= Bill Wong (restaurateur) =

Canadian restaurateur

Bill Wong was a Canadian restaurant owner.

== Early life and education ==
Bill Wong was born in Montreal in 1920 to parents who were immigrants from China. His parents sent him back to China during the Great Depression, where he worked as a sweet potato farmer. He returned to Canada in 1937 during the Second Sino-Japanese War, at the age of 17. Wong graduated from McGill University with a degree in engineering, and paid for his tuition by delivering newspapers.

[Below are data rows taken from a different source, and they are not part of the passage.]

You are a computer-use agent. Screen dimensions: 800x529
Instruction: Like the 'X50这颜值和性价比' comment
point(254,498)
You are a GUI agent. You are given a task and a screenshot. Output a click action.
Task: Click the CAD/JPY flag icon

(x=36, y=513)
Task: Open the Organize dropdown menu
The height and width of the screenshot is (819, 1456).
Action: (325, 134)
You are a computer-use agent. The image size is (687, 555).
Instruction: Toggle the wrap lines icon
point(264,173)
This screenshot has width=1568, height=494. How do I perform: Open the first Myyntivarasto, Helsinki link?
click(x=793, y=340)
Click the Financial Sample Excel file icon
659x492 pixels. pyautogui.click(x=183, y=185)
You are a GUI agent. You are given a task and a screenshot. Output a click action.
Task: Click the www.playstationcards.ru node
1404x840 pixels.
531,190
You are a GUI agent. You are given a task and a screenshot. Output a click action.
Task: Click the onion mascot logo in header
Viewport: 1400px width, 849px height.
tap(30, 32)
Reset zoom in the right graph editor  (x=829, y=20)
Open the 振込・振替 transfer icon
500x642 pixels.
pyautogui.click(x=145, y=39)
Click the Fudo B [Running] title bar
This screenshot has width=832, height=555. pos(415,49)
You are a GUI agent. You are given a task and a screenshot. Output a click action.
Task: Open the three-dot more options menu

After graduating, he briefly worked for Bell Telephone Company before deciding that opening his own business would be more lucrative.

== Career ==
Wong began his career in the restaurant business by working as a manager at Nan King Buffet in Chinatown. He opened his first restaurant, House of Wong, in 1955. It was the first Chinese restaurant in Montreal to be established outside of Chinatown, and had to rely on non-Chinese customers. In 1963, Wong opened a second restaurant called Bill Wong's, which popularized the concept of a Chinese buffet in Canada. Wong came up with the idea of serving Chinese food in a buffet format after going to a relative's wedding that served a buffet to guests. The restaurant was also popular for offering take-out and free food delivery, both of which were innovative at the time.

At one point, Wong owned five different restaurants in Montreal.

== Personal life ==
Wong was married to Eva for over 50 years, and had four children including journalist Jan Wong.